The Court of Appeals for the Seventh Circuit, held that the district court improperly denied plaintiff’s motion to take discovery for use in a lawsuit between the parties pending in a German court.
In Kulzer v. Biomet, 633 F.3d 591 (7th Cir. 2011) the record showed that plaintiff could not obtain the discovery it needed from the German court system and the defendant failed to show that the German court would have refused to admit any evidence that plaintiff obtained through U.S. discovery. Plaintiff sought discovery pursuant to 28 U.S.C. section1782 which provides that a party to litigation in a foreign country can seek discovery relating to that litigation in a federal district court and in the discretion of the court can obtain as much discovery as it could if the lawsuit had been brought in that court rather than abroad.
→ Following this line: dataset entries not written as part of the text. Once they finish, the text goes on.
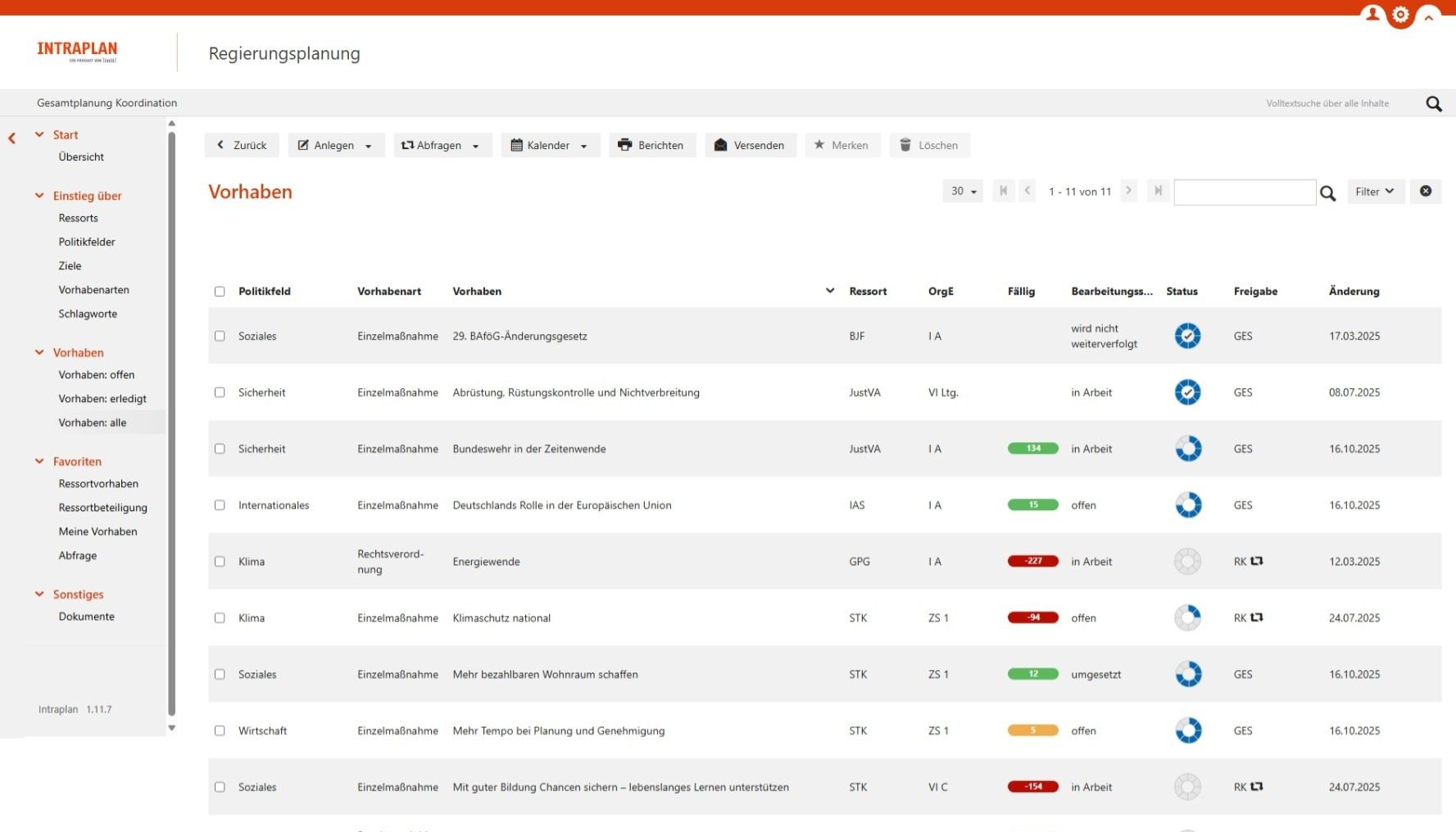The width and height of the screenshot is (1456, 832).
Task: Click the search magnifier beside the list field
Action: [1327, 193]
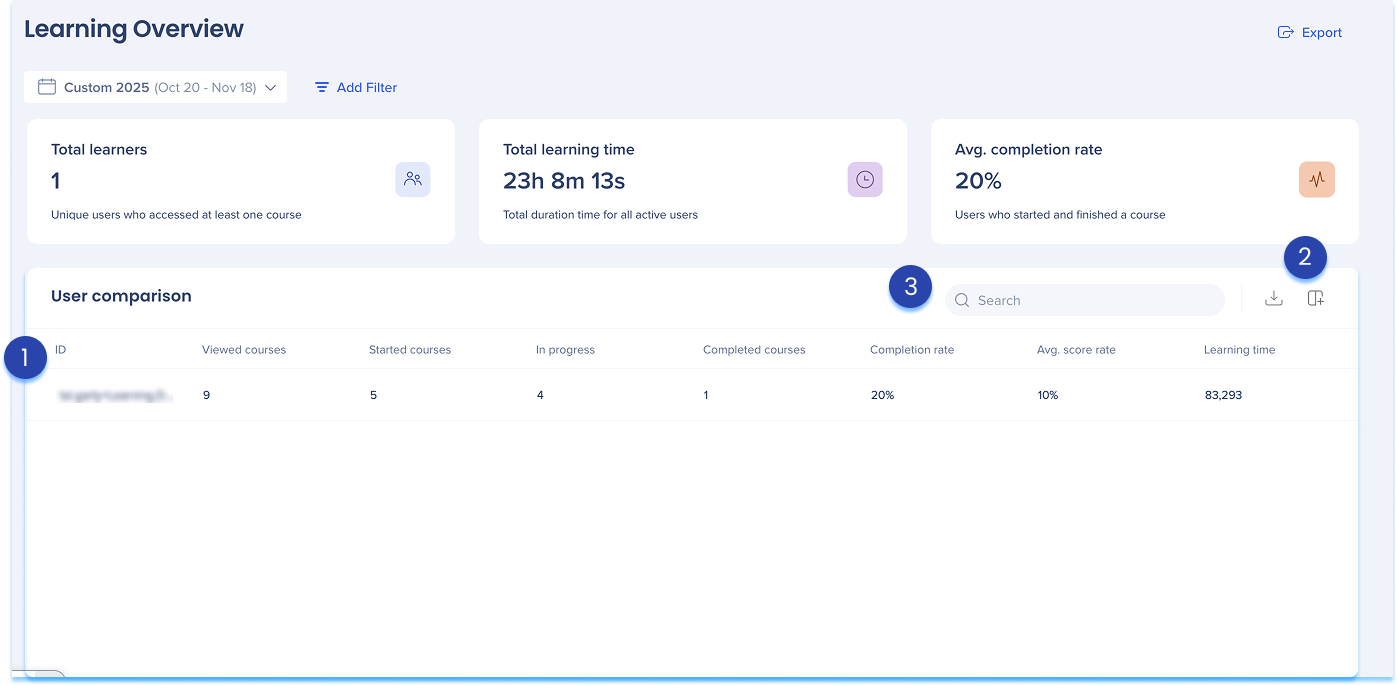1397x685 pixels.
Task: Sort by Viewed courses column header
Action: (244, 350)
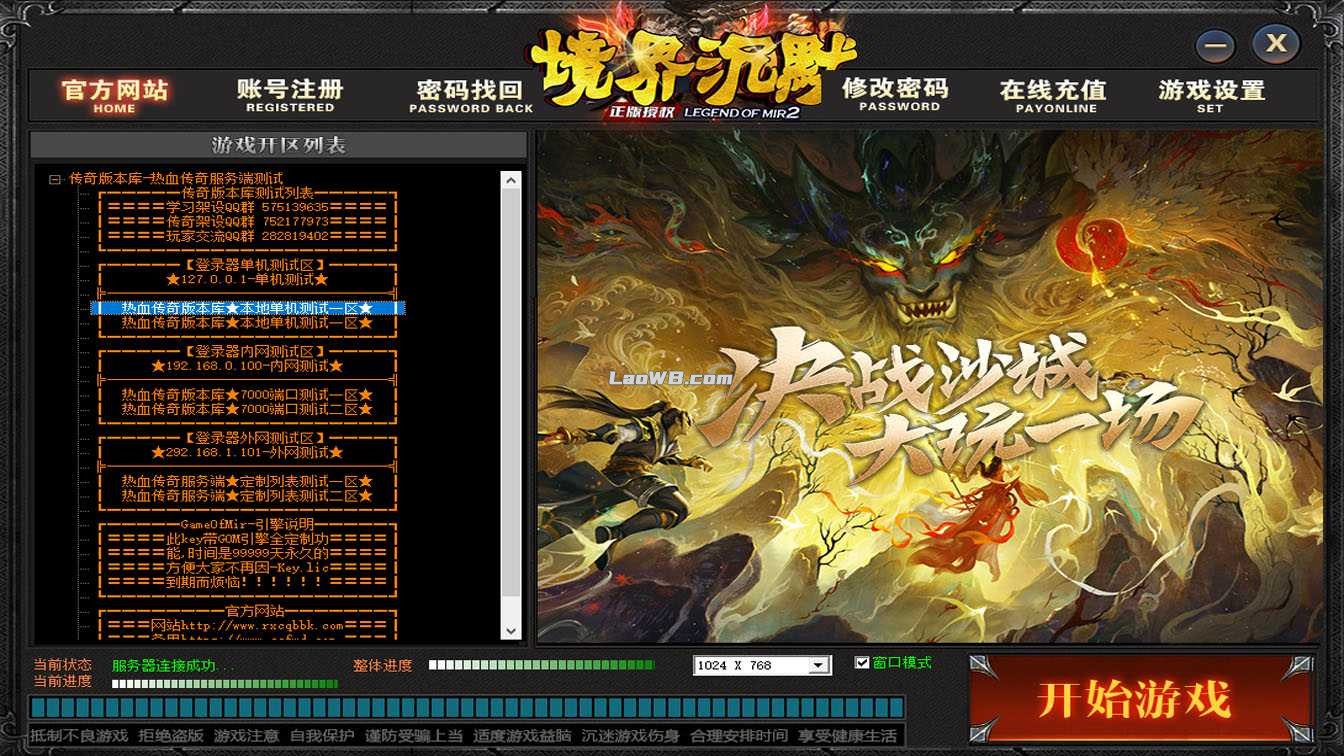Viewport: 1344px width, 756px height.
Task: Select the 定制列表测试二区 server entry
Action: tap(247, 496)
The court had pointed out that the law is clear but that the district court must be alert for potential abuses that would warn a denial of an application to take such discovery.
The Court of Appeals then reviewed abuses which might occur and decided that none of them would be applicable in the instant case. The reviewing court also noted that the district court denied the discovery request on the ground that compliance would be unduly burdensome to the defendant without requiring the defendant to negotiate with plaintiff over cutting down the request to eliminate excessive burden or to ask the district court to limit the scope of discovery. The court said that this area is unrelated to section1782 because once the court has determined that abuses are unlikely, Rule 26 comes into play and the court should decide the burdensome issue under Rule 26. The Court said:
The district court’s decision must be reversed and the matter returned to that court for consideration of Heraeus’s discovery demands under Rule 26 and any other pertinent rules governing discovery in federal district courts. The district court need not bother itself with section 1782 any longer but is to consider Heraeus’s requests as it would any other discovery request in a complex case, and to do so in accordance with the discussion in this opinion. (P. 599)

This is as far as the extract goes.